If events so imperfectly known are to have any interest, they must be seen through the eyes of contemporaries. This involves some close study of an original document—a difficult matter, it might seem, for the general reader. But there is one document—both a narrative and an interpretation of the events which culminated in the Battle of Hastings—which is now easily accessible: the Bayeux Tapestry. It is a document of high artistic quality and absorbing interest. It testifies at once to the artistic skill of the conquered people and to the political views of the conquerors. Of course it does not tell purely and simply the truth about the Norman Conquest. It gives the truth distorted by propaganda and inflated by rhetoric, but at least it is the truth as one side saw it. The reproduction of this document, edited with great skill and learning by Sir Frank Stenton and his collaborators, brings the Conquest before the eyes of the reader with a force and intimacy that nothing else can equal.
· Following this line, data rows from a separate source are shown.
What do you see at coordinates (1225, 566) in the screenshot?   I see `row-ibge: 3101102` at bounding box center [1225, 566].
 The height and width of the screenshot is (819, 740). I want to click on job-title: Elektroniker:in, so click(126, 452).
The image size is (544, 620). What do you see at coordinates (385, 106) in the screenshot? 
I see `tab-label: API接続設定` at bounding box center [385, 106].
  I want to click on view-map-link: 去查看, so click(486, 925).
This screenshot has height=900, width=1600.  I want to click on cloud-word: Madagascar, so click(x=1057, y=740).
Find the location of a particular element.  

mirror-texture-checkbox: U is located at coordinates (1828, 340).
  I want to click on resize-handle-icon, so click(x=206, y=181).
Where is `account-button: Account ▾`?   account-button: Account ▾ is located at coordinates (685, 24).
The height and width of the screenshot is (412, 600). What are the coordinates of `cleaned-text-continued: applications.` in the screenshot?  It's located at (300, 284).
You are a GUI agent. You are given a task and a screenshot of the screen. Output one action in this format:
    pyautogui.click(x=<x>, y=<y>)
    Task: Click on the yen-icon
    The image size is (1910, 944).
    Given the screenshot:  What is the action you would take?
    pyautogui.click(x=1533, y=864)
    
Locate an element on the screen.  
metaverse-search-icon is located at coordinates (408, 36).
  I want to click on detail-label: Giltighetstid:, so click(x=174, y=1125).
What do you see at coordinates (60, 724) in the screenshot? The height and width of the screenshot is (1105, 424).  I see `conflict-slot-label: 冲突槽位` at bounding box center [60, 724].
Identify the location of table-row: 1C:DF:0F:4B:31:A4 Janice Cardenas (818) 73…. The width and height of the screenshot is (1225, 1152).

With the help of the editors who unobtrusively supply the necessary information, the reader can see and feel and, within the limits of this document, judge for himself. It is the special privilege of works of art to perform this feat of communication with a minimum of previous instruction. This is why museums and art galleries are going to have an increasingly important role in popularizing the study of history, while the works of professional historians are likely to become increasingly remote. And this is why, of all the books on the Norman Conquest, the reproduction of the Bayeux Tapestry is most to be welcomed as a popular as well as scholarly introduction to the subject.